◆ **BRIEF**
Count the lines below that include the word "right", then give that number and no other words.

◆ **RECORDS PROVIDED**
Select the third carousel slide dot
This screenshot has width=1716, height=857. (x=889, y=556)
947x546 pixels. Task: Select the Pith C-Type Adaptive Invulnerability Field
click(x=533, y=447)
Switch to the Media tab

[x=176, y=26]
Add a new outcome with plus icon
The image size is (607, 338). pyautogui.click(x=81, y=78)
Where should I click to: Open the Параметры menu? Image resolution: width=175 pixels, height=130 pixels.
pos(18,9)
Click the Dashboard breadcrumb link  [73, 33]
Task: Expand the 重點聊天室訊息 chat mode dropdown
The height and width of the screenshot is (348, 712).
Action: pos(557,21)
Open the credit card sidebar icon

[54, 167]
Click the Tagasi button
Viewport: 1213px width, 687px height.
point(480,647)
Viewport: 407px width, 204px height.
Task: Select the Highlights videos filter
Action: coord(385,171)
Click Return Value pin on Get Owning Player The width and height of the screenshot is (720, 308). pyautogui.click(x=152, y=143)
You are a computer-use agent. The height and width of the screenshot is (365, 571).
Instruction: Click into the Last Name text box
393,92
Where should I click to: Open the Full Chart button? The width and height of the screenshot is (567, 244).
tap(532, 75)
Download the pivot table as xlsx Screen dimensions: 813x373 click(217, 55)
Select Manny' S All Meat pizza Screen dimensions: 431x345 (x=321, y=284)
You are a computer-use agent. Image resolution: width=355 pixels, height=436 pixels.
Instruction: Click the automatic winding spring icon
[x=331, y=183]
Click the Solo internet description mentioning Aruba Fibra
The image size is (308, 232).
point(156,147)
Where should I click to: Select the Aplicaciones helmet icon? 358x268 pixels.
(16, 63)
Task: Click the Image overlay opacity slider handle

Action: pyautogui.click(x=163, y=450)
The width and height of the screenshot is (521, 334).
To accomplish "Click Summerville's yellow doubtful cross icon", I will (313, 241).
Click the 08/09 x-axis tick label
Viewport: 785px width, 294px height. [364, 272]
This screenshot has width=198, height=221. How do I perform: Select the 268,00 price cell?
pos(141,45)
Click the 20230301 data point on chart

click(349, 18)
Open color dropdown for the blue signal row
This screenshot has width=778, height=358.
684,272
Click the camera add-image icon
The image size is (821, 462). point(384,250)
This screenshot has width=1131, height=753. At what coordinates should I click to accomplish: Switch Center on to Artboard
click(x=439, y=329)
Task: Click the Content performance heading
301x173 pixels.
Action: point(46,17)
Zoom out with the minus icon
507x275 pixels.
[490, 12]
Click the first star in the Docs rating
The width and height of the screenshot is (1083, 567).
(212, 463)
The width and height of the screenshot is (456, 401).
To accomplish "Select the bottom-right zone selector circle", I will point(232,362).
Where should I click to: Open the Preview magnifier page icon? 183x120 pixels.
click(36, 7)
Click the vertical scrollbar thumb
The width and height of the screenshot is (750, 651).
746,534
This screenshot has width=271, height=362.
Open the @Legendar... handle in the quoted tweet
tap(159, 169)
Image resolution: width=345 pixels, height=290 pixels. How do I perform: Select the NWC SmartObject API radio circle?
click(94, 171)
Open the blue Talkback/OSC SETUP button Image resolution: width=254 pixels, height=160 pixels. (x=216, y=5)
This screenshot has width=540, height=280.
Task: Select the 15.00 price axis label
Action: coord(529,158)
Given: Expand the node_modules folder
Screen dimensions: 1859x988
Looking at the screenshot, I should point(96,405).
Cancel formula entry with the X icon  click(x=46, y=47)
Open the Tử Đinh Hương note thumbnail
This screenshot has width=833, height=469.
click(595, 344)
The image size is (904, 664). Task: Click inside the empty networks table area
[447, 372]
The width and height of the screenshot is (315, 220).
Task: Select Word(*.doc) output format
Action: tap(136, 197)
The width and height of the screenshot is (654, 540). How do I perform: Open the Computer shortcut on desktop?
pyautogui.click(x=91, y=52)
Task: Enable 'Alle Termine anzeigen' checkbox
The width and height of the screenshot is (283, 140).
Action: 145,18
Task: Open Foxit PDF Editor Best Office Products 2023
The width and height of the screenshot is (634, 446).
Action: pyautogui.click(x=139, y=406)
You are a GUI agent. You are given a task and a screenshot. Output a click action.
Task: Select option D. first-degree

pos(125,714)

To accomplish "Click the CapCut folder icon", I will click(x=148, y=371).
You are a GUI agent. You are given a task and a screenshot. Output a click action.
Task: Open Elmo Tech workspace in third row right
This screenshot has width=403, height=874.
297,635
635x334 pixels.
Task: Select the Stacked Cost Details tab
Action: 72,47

◆ **TASK RESULT**
2